Why can’t he see, then, how he tarnishes the trade by staying in office? Why doesn’t he -- or others -- see that, at the moment, it’s not about guilt or innocence but public confidence? Does he have any grasp of the cynicism that so many people felt when they learned of the corruption allegations?

Speaking of cynicism, these things usually take on a familiar pattern. After some period of denials and indignation, the accused most often takes a plea. Carona need look no further than his own original handpicked top aide, George Jaramillo, to see how that played out.

Let’s take someone closer to Carona’s pay grade. San Joaquin County Sheriff Baxter Dunn was indicted in December 2003 on federal corruption charges. Soon after, local politicians and others demanded his resignation. Dunn refused, vowing to finish out his term. “It’s just politics, plain and simple,” the local papers quoted him as saying. A year later, in January 2005, he pleaded guilty to a count of fraud and agreed to resign.

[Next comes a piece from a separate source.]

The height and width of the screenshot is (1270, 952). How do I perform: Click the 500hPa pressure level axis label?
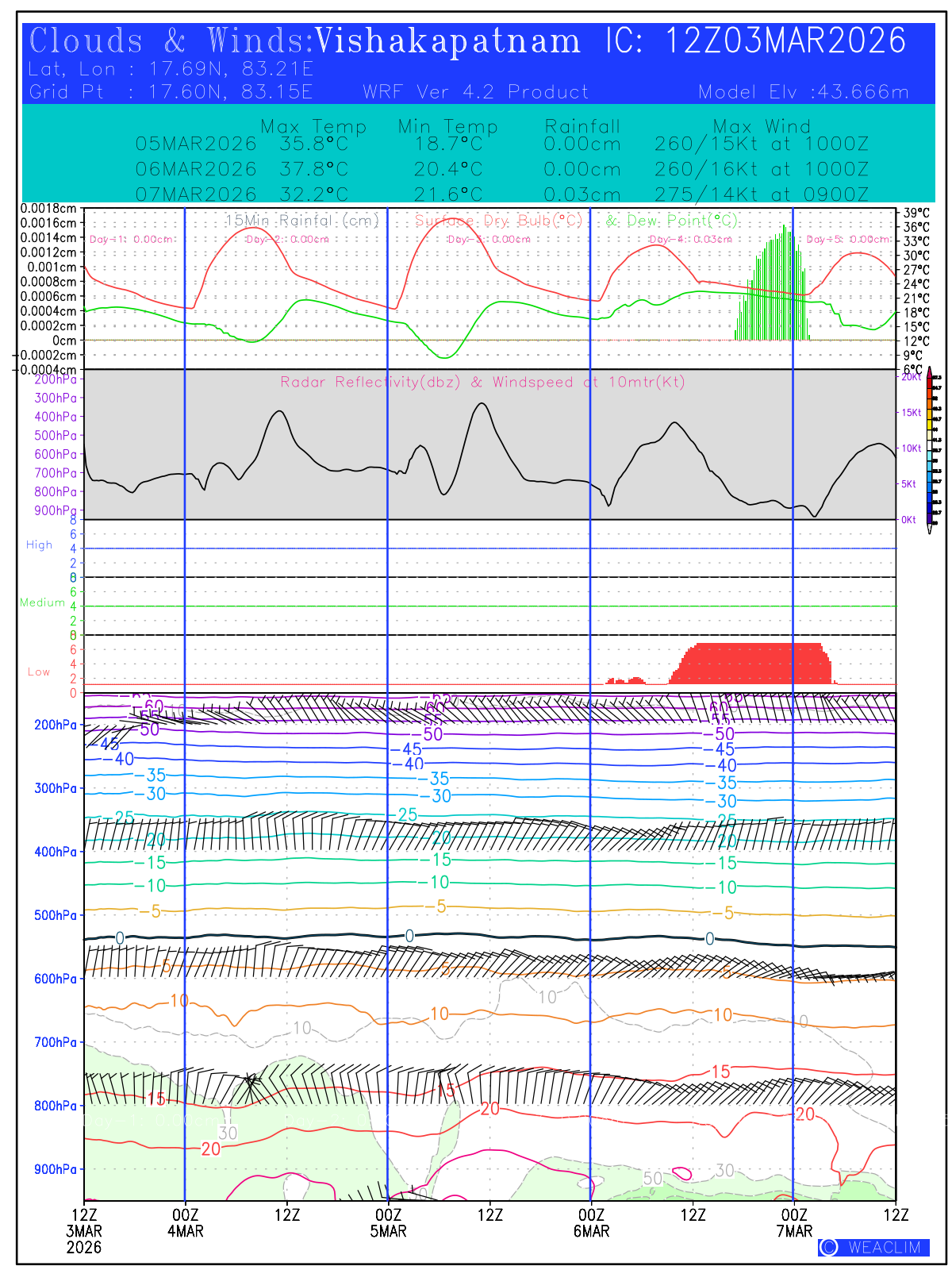click(x=56, y=915)
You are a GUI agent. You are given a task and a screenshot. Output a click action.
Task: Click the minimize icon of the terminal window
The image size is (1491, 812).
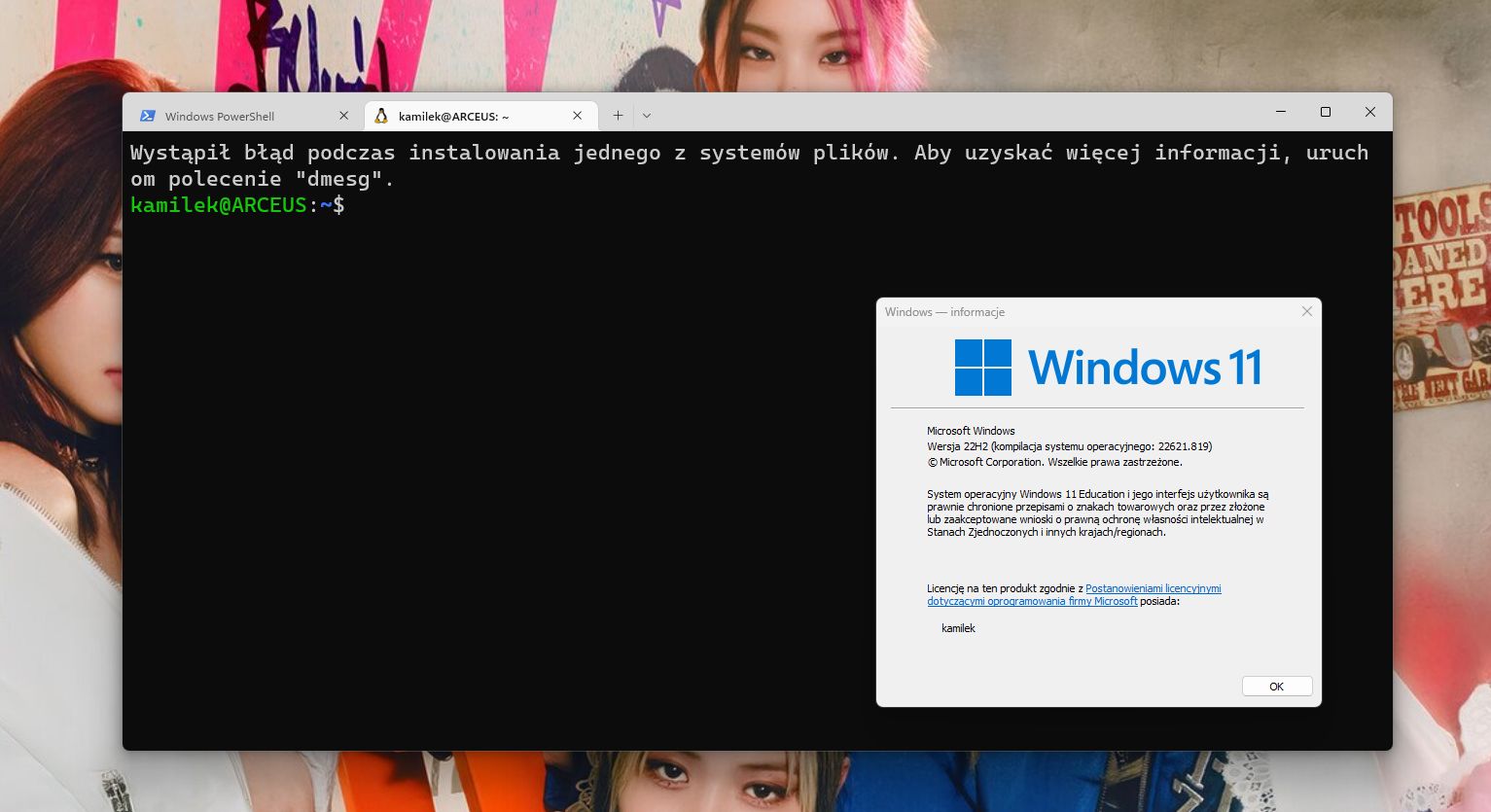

“The last year of my life has been the most difficult time I have ever endured,” Dunn said when announcing his guilty plea. “I have always accepted responsibility for my conduct in office, and this is no exception. I wish to apologize to the citizens of San Joaquin County and to the many good, hardworking deputy sheriffs and employees of the San Joaquin County Sheriff’s Department for any suffering I have caused and the unfortunate distraction this matter has generated.”

Touching, except that it took him a year to pull the plug on himself.

If Carona is truly concerned about his department and his reputation, he needs to be the anti-Baxter Dunn and get off the Orange County dime.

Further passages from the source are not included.